- Your task
Output the rows starting at the one containing "Task: Open Strategy company row" and ending with the last row as a two-column CSV with the headers request and answer. Write one line per request, putting its text and its answer each in a single quoted field and replacing any line breaks with spaces.

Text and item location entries
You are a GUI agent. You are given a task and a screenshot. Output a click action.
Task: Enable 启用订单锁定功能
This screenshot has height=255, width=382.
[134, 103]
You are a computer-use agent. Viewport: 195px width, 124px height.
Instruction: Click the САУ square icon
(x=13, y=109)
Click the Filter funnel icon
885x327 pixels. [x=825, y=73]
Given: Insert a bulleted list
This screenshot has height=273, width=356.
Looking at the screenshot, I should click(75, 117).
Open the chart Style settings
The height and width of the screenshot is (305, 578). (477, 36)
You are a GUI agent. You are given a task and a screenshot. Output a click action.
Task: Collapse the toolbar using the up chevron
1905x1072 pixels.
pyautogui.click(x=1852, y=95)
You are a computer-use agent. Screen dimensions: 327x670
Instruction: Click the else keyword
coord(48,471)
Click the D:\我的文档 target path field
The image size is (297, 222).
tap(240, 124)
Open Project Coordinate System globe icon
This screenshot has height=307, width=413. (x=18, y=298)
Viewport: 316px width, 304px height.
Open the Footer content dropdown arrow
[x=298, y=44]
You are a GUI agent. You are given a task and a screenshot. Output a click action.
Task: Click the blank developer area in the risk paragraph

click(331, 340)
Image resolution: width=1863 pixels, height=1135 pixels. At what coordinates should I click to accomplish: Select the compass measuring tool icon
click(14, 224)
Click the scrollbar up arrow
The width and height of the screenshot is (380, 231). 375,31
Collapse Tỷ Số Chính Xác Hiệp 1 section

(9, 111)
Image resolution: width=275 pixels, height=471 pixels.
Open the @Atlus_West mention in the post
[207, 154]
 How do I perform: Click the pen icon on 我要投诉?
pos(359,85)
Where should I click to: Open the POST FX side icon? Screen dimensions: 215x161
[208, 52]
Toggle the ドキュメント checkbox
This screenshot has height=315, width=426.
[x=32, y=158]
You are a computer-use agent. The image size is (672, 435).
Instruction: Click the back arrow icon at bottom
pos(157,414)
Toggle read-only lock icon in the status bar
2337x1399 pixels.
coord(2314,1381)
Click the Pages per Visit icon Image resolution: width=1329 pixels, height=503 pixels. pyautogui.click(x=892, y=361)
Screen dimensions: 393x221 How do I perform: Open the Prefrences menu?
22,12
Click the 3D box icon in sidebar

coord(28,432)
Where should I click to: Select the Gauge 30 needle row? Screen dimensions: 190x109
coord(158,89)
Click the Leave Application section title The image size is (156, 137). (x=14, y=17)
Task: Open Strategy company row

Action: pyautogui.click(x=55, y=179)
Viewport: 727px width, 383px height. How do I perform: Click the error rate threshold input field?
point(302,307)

- In response
request,answer
"Task: Open Strategy company row","Action: pyautogui.click(x=55, y=179)"
"Viewport: 727px width, 383px height. How do I perform: Click the error rate threshold input field?","point(302,307)"